*Excerpt to read:*
DNA to Carry New Data Burden

Data scientists have been interested in storing information biologically for some time. After all, DNA was coding proteins and enzymes long before humans started coding electromagnets into bits of information.

Harvard scientists from the Wyss Institute have taken a significant step forward, encrypting 700 terabytes of data such that a single gram of DNA would carry almost a zettabyte of information, defeating the previous DNA information density record by a factor of a thousand.

George Church and Sriram Kosuri have found a way to store data as DNA in an incredibly efficient manner. In essence, each base pair acts as either a 0 or 1 (where thymine and guanine equal zero and adenine and cytosine equal one) with the exception of the initial constant, nineteen-bit start strand which acts much the same as a start sequence for an amino acid.

From those 19 initial bits, 96 bits, or 12 bytes, of information can be conveyed. This means that 83% of the DNA can be used to actually hold information. However, it can only do that if the DNA isn’t actually part of a living organism.

“In an organism,” Church said, “your message is a tiny fraction of the whole cell, so there’s a lot of wasted space. But more importantly, almost as soon as a DNA goes into a cell, if that DNA doesn’t earn its keep, if it isn’t evolutionarily advantageous, the cell will start mutating it, and eventually the cell will completely delete it.”

To test their technique, they stored 70 billion copies of a book Church had written, taking up 5.5 petabits overall.

It should be noted that this is a purely storage enterprise. While retrieval is relatively simple (the 19-bit initial strand also serves as an address of sorts), getting the data to interact with each other while in biological form is impractical. After all, DNA’s primary function is to synthesize amino acids for proteins. Perhaps the data-carrying DNA can synthesize some new fascinating proteins which can then interact and tell researchers something neat, but this seems doubtful.

Either way, DNA would immediately become both the cheapest and least massive storage medium on earth, storing in fractions of a gram what it reportedly takes 151 kilograms of hard drive. Further, it takes massive, energy-intensive air-conditioning systems to cool data warehouses to an acceptable temperature. DNA has no such shortfalls and can be theoretically preserved indefinitely.

*Work request A:* Quote the DNA storage article word for word, starting at "Harvard scientists from" and ending at "of a thousand.".
*Work request B:* List every DNA base that the DNA storage article names.

*Given data:*
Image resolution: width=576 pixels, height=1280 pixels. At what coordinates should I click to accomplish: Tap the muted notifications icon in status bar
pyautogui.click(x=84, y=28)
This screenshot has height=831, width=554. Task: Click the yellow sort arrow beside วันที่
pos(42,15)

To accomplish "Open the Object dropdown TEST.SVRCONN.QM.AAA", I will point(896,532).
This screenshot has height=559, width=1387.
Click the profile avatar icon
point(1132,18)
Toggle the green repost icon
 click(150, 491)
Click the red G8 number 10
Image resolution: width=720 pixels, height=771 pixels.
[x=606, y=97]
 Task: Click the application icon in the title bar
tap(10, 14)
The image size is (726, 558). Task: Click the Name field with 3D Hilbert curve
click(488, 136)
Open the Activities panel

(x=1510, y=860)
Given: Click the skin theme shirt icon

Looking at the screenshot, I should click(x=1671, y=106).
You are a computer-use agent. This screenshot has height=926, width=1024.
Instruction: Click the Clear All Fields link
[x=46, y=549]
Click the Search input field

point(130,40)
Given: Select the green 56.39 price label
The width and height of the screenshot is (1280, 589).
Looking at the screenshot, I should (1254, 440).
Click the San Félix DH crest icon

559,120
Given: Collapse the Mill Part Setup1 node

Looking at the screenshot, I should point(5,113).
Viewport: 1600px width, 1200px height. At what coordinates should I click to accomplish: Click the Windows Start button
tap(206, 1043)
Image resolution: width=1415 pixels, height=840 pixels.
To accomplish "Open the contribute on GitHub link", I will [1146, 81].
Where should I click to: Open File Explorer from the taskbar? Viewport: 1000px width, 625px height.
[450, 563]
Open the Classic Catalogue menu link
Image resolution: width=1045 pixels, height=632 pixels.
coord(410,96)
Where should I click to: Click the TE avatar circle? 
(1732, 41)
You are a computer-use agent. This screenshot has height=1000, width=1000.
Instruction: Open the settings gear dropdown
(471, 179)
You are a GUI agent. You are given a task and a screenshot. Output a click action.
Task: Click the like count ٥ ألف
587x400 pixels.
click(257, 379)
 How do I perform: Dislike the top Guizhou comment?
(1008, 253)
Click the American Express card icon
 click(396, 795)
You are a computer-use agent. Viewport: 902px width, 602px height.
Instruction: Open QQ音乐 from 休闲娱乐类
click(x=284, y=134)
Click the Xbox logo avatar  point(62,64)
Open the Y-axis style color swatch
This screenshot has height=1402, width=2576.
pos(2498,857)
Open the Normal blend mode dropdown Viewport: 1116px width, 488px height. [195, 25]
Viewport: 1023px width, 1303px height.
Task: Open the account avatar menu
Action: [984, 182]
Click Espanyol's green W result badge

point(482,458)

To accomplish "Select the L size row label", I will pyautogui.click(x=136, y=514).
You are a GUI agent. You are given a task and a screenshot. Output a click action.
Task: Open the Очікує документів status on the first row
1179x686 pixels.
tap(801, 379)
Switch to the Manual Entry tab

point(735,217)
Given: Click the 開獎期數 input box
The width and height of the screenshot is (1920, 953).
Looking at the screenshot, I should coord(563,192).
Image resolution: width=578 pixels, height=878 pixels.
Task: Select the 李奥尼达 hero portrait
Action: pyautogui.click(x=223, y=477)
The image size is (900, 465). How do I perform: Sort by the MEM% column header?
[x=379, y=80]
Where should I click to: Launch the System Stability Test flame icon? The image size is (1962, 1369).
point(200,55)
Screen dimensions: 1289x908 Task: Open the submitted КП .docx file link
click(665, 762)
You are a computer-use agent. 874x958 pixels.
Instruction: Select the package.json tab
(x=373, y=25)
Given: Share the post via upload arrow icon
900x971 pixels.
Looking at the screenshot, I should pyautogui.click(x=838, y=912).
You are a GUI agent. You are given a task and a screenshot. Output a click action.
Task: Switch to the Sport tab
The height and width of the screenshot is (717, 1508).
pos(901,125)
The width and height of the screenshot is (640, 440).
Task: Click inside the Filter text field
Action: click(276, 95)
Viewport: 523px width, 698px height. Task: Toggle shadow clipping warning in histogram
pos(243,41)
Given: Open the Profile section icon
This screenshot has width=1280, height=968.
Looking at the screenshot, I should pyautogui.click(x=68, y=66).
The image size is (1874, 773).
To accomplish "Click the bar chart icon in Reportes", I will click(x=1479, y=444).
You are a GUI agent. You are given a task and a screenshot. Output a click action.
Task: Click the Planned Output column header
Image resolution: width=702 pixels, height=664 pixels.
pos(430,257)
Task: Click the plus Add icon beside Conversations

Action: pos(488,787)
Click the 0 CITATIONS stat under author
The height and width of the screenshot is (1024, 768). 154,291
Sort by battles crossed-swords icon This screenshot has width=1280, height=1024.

*Response box A:*
Harvard scientists from the Wyss Institute have taken a significant step forward, encrypting 700 terabytes of data such that a single gram of DNA would carry almost a zettabyte of information, defeating the previous DNA information density record by a factor of a thousand.

*Response box B:* thymine, guanine, adenine, cytosine